* **Direction A**: According to the review of the math DVD, how many hours of word problem instruction does Jason Gibson give?

-- begin Text passage --

Monday, February 1, 2010

Math Tutor...Affordable and Specialized Math Help!

Ahhh, Math! Just the sound of the me hives and sends me into a panic-- especially if I am supposed to teach it!!! Thankfully, there are more and more homeschooling math products available to help those mathematically challenged mother’s like myself!
I would say, that beyond being intimidated by math in general, I find word problems especially troubling, particularly when they get just a wee bit complex. It is rather humbling to help your child through a problem only to arrive at the wrong answer! 
Recently Math Tutor sent me a couple of DVD’s to review and one of them just happened to be “The Basic Math Word Problem Tutor.” In this set of 2 DVD’s, Jason Gibson walks math students through 8 hours of word problem instruction. (Oh glee! Pop some popcorn and put that baby in the player! LOL) From the most basic of word problems (addition) through much more complex calculations such as dividing fractions or decimals, Mr. Gibson leads the students step by step through each word problem. 
Since the DVD is divided into chapters for word problems using a certain math function, the DVD can easily be used as a resource that is specific to a problem (“I don’t understand when I am supposed to subtract...”) or can be used systematically to build in complexity through the course of a school year. (In other words, it isn’t intended to be used all at once! Put the popcorn back...).
This video is definitely not a high-tech media blitz. However, such graphics really aren’t needed. It is a lot like being in a classroom, with the teacher at the front of the room explaining things on the white board. (Ok, in my day, it would have been a chalk board!). No bells and whistles here, just straightforward explanations from an easy to listen to math teacher. 
After a short explanation of the terms and what hints within a problem to look for, Mr. Gibson jumps in, reading a word problem (which is also shown on the screen), and solving it on the white board. He does a good job of walking students through the different steps and explaining what is necessary to structure the problem correctly. He then solves the problem (with neat handwriting). It would be a good idea to have your child write down and solve the problems along with Jason Gibson. It would have been nice to be able to print out the problems in each section and give kids the choice to try some of them as they go along and become more comfortable with these sort of problems.
The only other suggestions I would have for future DVD’s (assuming that Mr. Gibson will read this, be struck by my genius, and incorporate it next time), is to write the “keywords” on the board, as he calls them out, giving a visual child (like me) an extra advantage by getting to see his hints. For instance, if keywords such as “altogether”, “the sum”, and “how many in all” are clues that the problem is addition, then take a moment to write those on the board as they are explained, letting the visual learner take it in via the best manner possible.

-- end Text passage --
-- begin Working data --

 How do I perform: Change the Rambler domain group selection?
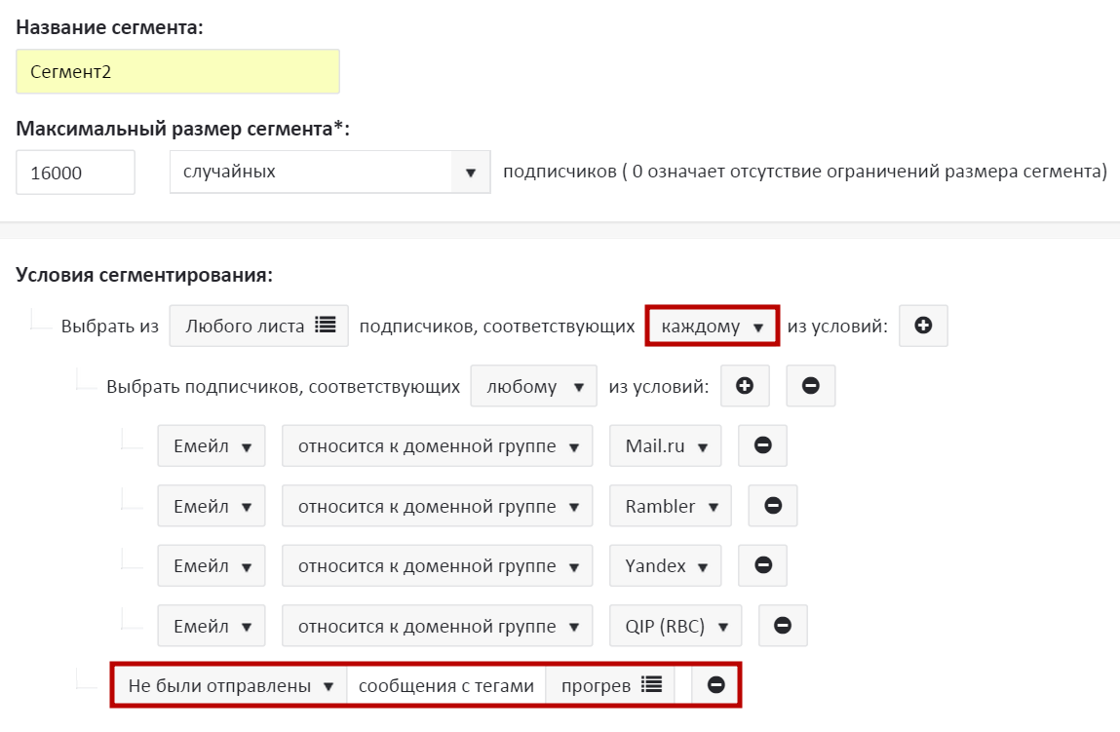[x=671, y=506]
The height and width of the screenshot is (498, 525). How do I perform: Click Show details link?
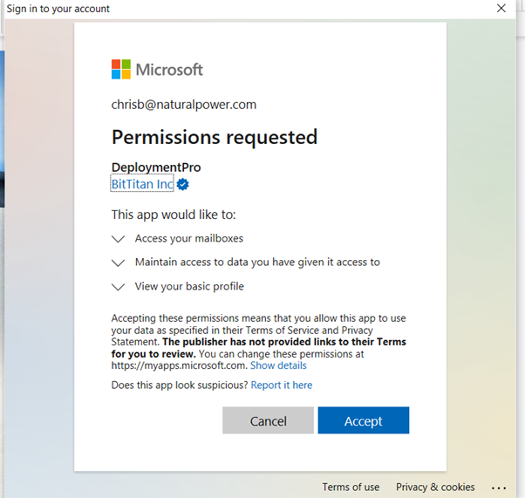[278, 365]
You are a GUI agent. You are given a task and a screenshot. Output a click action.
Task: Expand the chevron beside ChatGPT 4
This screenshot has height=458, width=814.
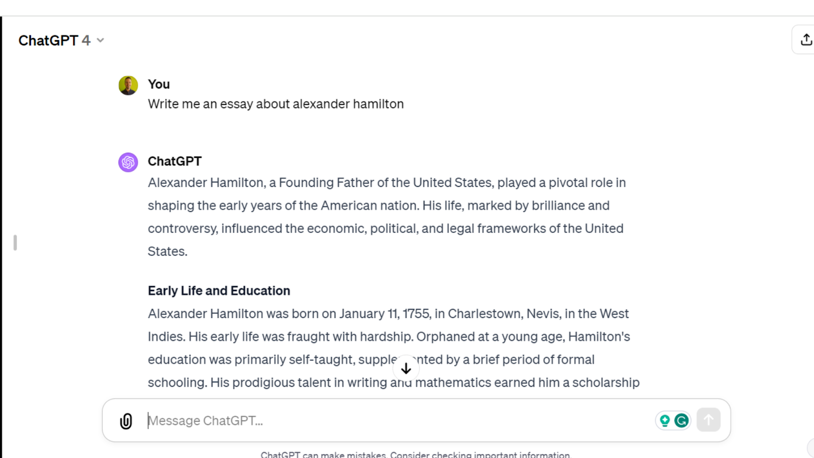[x=100, y=40]
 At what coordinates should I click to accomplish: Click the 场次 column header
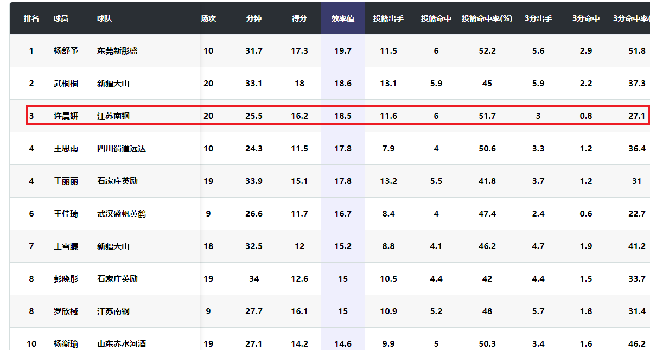(208, 18)
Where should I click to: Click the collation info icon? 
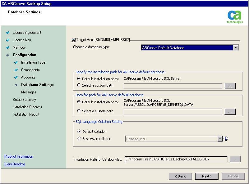[226, 139]
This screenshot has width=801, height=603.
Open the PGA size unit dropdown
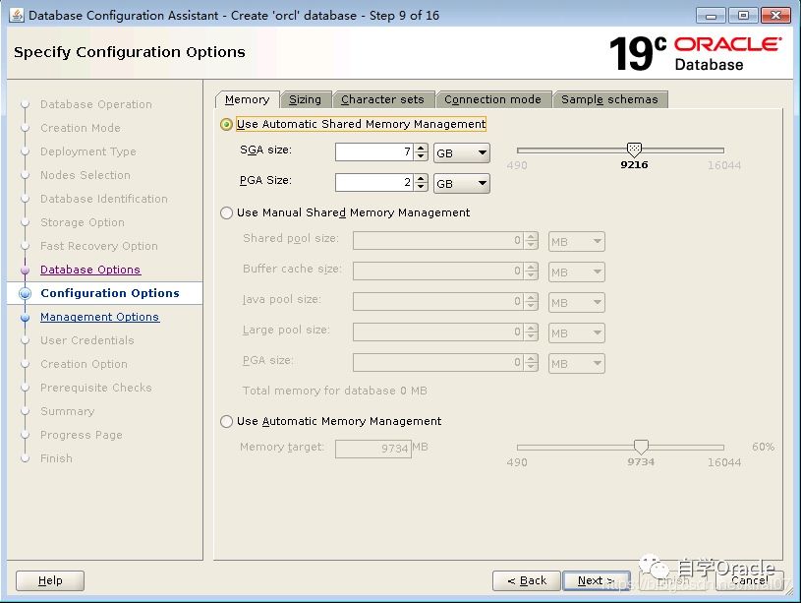tap(462, 184)
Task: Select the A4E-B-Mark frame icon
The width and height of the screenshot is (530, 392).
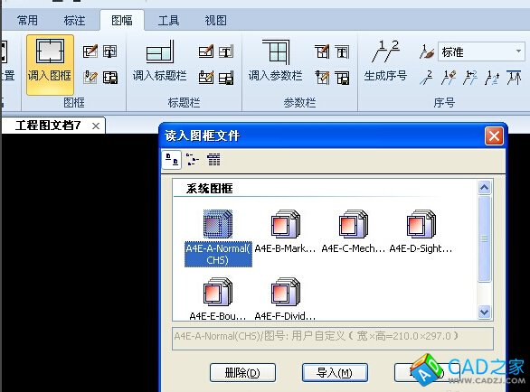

-- end Working data --

* **Direction B**: Copy out all the rows below the math DVD review exactly, leaving the pictures out.

* **Task solution A**: Eight hours, across a set of two DVDs.

* **Task solution B**:
 How do I perform: Change the Rambler domain group selection?
[x=671, y=506]
The height and width of the screenshot is (498, 525). How do I perform: Click Show details link?
[278, 365]
You are a GUI agent. You are given a task and a screenshot. Output a click action.
Task: Expand the chevron beside ChatGPT 4
This screenshot has height=458, width=814.
[x=100, y=40]
 At what coordinates should I click to accomplish: Click the 场次 column header
(208, 18)
Where should I click to: Click the collation info icon? 
[226, 139]
This screenshot has width=801, height=603.
Open the PGA size unit dropdown
tap(462, 184)
Task: Select the A4E-B-Mark frame icon
The width and height of the screenshot is (530, 392).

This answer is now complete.